Our 2007 annual budget will approach $2,100,000 per year. This
includes nearly $550,000 for maintenance &
replacement/repair of common property, or loan
payments for them, and nearly $350,000 for water
and sewer. For additional information, go to the
Financial
Page.
2.
How
much are the maintenance fees, how were they
determined and when are they to be paid?
Originally a flat fee per unit, in the
"90's" the method of calculating
maintenance fees was, at least partially,
changed to be based on the maximum occupancy of
each unit and it's size. At that time,
some units fees went up and some went down. Fees
are payable monthly and range, presently, from
approximately $199 to $250 per unit.
3.
What
do the maintenance fees pay for?
They pay for nearly all association operating expenses as well as
repair or replacement of the association's
common property; payment of any capital
improvement loan the association owes and
maintenance of a capital reserve funds for
unanticipated capital expenses. Basically, the
Association runs on those fees like a
municipality runs on property tax.
4.
Do
we have any other income outside of maintenance
fees?
The association is always looking for additional sources of
revenue allowed by our by-laws. Presently, we
receive revenue for the rental of the sign at
BHP and Leipzig Ave, from fines and penalties,
from pool badges and pool beverage sales, &
from governmental rebates for our roads and
lighting.

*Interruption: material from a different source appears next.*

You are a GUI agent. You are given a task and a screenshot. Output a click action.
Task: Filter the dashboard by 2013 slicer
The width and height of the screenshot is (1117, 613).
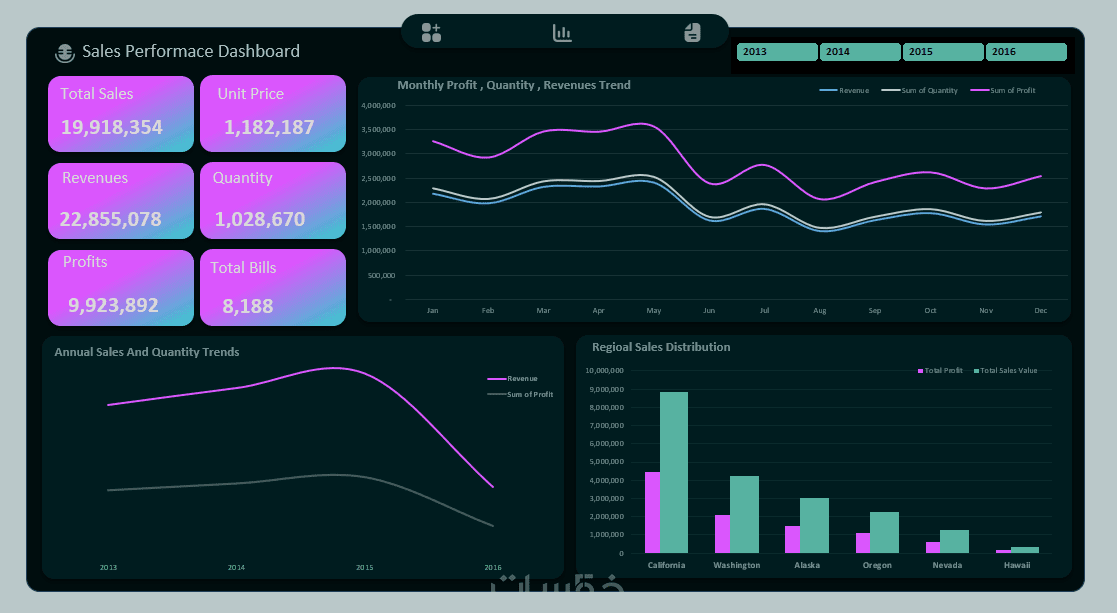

While it would have been better to
have recieved the money when originally due, and the collection costs are
significant, we have been receiving
collections of long-delinquent fees for the past
couple of years.
5.
If
the maintenance fees pay for items that are
often paid by a homeowner's taxes, why do
I have to pay real estate taxes as well? ...and
what if I feel that my taxes are too high?
Sometimes, your Board would like to "chime in on that"
and say, "Yeah, why!?" However,
that is a question to ask of the government.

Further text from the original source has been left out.